What to produce: Go through the data below line by line and report how many lines contain "will", giving only that figure.

Source information:
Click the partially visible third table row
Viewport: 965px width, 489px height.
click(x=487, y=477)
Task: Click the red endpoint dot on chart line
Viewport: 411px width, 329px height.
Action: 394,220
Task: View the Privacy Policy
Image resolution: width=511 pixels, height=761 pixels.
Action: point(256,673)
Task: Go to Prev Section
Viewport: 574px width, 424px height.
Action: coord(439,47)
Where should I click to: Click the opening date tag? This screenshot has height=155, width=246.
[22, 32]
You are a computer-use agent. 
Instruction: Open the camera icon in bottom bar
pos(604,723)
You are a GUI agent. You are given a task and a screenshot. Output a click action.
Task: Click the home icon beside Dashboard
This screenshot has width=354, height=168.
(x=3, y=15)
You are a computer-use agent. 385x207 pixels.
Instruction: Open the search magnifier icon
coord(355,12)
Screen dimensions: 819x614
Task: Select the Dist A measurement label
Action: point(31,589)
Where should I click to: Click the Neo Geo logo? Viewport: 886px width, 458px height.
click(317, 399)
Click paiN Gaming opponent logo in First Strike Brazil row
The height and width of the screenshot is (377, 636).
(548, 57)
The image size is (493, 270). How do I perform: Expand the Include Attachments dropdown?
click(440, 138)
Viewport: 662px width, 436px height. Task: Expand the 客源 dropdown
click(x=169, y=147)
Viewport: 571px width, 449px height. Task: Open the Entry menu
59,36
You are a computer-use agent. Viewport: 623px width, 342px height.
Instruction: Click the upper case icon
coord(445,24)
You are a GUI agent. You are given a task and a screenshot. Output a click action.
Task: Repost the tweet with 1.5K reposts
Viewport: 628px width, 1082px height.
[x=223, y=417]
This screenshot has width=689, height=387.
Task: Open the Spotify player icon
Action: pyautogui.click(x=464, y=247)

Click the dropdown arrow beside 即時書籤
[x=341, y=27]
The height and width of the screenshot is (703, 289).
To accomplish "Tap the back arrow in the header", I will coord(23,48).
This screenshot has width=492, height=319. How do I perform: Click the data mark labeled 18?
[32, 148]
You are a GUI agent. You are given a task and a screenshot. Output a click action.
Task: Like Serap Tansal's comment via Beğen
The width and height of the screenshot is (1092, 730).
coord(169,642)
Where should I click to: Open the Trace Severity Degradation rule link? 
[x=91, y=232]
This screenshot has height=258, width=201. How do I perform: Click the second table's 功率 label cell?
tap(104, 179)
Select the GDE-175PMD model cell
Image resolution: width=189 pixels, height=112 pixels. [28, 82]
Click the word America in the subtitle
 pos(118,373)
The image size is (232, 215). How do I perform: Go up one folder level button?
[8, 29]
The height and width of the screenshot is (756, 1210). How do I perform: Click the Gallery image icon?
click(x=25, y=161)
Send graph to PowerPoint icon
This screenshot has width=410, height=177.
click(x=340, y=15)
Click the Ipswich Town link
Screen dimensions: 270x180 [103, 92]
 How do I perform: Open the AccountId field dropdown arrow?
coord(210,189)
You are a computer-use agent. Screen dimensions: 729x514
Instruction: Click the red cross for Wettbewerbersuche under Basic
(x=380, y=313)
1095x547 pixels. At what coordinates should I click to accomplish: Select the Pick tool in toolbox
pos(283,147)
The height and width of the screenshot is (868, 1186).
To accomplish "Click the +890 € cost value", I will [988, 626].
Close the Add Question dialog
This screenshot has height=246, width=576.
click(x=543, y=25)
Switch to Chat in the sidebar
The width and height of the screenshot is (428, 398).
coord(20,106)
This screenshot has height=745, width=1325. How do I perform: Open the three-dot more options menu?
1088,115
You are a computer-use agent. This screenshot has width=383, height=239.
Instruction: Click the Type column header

Result of this task: 2